Chatbots were all the craze last decade, and they’re now commonly found when interacting with support lines. Today, conversational agents are a bit limited, and Google is working towards a human-like chatbot “that can chat about anything.”
The Google Brain research team today detailed “Meena.” This end-to-end trained neural conversational model tries to correct the “critical flaw” of current highly specialized chatbots:
They sometimes say things that are inconsistent with what has been said so far, or lack common sense and basic knowledge about the world. Moreover, chatbots often give responses that are not specific to the current context.
Google’s Meena model focuses on understanding the context of a conversation to provide a sensible reply. The goal is to create something that can “chat about virtually anything a user wants.” For example, two conversations show users asking Meena for show recommendations, while another sees it reply with jokes.
It’s trained on 341GB of text from public domain social media conversations, which is 8.5x more data than existing state-of-the-art generative models.
In working towards a realistic model, Google created a new quality benchmark for chatbots. The Sensibleness and Specificity Average (SSA) “captures basic, but important attributes for natural conversations.” Humans evaluators are asked to judge if a response is “reasonable in context.”

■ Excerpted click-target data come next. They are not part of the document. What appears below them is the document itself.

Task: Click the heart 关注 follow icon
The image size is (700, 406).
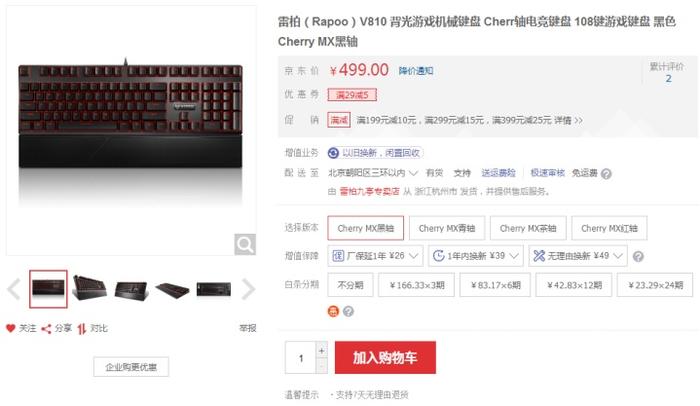Action: [11, 328]
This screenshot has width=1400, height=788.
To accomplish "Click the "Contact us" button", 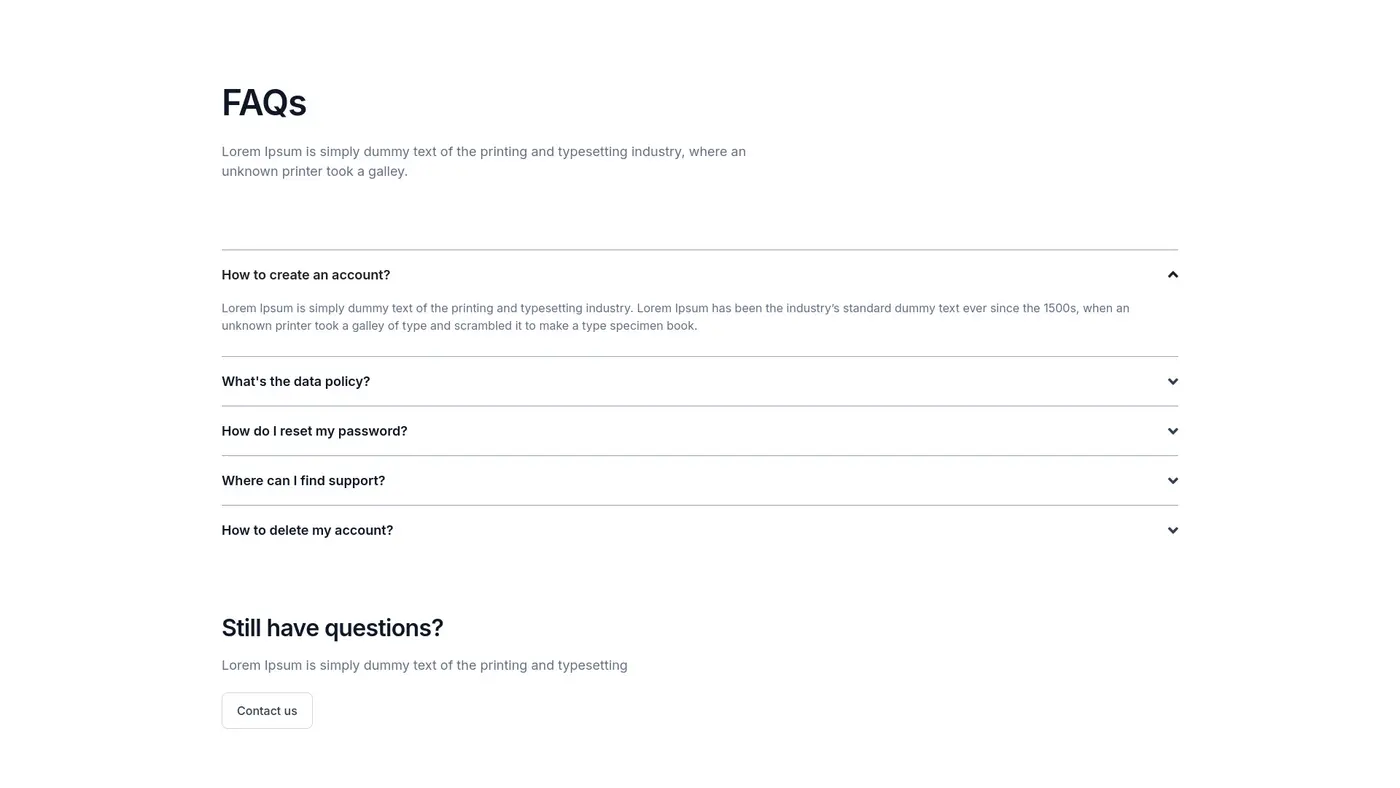I will [267, 711].
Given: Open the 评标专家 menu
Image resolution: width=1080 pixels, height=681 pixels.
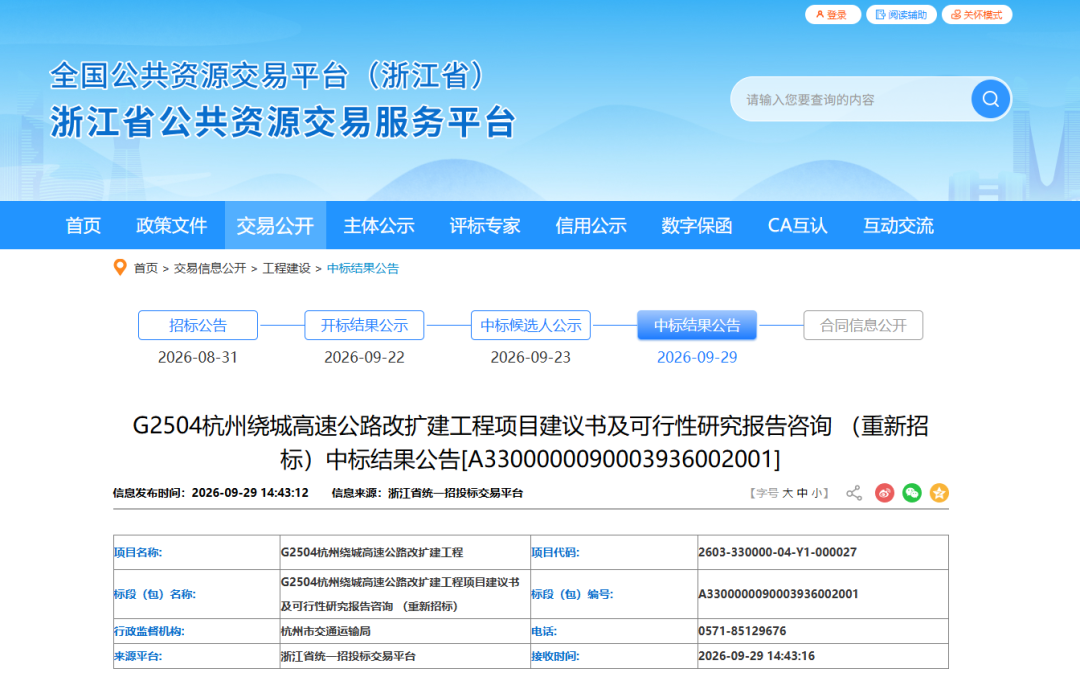Looking at the screenshot, I should tap(485, 225).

If anything seems off — confusing, illogical, out of context, or factually wrong — then it should be rated as, “does not make sense”. If the response makes sense, the utterance is then assessed to determine if it is specific to the given context.
For example, if A says, “I love tennis,” and B responds, “That’s nice,” then the utterance should be marked, “not specific”. That reply could be used in dozens of different contexts. But if B responds, “Me too, I can’t get enough of Roger Federer!” then it is marked as “specific”, since it relates closely to what is being discussed.
On this Google-created benchmark, Meena does better than existing models, and is “closing the gap with human performance.” Practical applications for human-like chatbots include humanizing how people use computers and making relatable interactive movie or game characters.
Moving forward, Google wants to look beyond its focus on sensibleness and specificity for its human-like chatbot to tackle personality and factuality. Safety and bias is another important area, with the company not releasing a research demo today as a result.
We are evaluating the risks and benefits associated with externalizing the model checkpoint, however, and may choose to make it available in the coming months to help advance research in this area.